# Exercise brief
Could you filter the records below and return each line that holds "Công"?

# Recorded data
+ + +

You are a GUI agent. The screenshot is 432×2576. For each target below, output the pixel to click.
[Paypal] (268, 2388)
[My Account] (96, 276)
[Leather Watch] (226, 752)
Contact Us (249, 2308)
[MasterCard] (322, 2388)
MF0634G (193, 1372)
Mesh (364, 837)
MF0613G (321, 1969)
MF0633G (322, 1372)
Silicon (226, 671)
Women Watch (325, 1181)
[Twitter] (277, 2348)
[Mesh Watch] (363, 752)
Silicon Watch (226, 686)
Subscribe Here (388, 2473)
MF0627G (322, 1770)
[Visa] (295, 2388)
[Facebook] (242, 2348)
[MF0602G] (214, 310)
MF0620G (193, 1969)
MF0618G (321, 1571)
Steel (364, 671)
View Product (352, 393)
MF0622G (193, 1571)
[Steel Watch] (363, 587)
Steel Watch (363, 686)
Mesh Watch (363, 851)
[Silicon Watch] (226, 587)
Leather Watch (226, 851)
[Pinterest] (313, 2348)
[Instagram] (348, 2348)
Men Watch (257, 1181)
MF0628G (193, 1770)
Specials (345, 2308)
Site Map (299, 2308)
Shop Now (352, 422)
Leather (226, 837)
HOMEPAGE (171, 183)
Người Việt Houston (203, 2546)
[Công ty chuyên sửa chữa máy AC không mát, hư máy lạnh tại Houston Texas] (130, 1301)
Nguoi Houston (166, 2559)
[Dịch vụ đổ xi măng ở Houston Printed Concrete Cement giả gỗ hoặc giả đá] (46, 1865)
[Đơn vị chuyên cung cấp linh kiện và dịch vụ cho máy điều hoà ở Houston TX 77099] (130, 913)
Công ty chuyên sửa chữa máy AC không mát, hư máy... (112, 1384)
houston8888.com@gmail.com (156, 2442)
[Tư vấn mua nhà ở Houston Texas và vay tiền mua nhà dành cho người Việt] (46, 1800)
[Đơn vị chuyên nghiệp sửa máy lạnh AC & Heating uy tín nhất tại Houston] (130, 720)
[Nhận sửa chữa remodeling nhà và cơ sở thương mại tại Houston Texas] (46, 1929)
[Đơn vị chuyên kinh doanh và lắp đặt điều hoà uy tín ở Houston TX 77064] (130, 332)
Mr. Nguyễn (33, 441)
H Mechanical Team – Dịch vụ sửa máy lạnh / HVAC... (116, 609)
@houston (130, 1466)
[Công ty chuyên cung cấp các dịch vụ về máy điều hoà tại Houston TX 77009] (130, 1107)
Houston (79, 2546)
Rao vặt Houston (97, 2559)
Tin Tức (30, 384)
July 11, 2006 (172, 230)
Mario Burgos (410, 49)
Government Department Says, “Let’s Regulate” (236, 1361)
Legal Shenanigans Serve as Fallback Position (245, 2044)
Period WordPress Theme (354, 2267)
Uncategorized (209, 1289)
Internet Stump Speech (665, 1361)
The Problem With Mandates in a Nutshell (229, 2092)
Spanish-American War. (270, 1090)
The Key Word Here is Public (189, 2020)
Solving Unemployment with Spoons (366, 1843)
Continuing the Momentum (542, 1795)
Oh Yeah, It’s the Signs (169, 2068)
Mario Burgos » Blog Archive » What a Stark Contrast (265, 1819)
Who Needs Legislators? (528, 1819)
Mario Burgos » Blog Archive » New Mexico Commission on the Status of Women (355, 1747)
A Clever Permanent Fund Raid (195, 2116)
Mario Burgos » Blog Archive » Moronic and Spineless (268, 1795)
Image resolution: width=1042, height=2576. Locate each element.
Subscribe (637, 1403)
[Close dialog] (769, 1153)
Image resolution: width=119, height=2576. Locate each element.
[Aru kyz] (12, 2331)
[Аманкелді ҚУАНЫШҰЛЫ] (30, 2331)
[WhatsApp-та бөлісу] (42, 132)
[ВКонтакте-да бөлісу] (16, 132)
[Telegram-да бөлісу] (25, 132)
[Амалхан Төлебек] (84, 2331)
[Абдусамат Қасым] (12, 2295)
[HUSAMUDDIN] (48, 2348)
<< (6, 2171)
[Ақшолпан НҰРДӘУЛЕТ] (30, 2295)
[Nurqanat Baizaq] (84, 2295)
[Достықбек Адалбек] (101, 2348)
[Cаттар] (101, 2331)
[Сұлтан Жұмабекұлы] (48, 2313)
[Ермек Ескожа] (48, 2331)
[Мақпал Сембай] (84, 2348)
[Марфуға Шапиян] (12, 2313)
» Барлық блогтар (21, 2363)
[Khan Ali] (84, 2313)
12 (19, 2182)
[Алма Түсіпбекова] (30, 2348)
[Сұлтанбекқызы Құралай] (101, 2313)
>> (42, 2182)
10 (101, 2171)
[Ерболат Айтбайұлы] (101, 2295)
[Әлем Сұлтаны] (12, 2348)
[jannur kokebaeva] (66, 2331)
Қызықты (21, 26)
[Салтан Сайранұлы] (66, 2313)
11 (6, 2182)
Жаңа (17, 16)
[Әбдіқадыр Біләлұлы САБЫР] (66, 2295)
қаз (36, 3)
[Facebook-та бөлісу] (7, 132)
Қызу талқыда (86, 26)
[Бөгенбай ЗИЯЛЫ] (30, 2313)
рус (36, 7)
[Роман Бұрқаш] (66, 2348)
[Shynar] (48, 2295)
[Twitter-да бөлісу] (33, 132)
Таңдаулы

+ + +

# Answer below
[Công ty chuyên sửa chữa máy AC không mát, hư máy lạnh tại Houston Texas] (130, 1301)
Công ty chuyên sửa chữa máy AC không mát, hư máy... (112, 1384)
[Công ty chuyên cung cấp các dịch vụ về máy điều hoà tại Houston TX 77009] (130, 1107)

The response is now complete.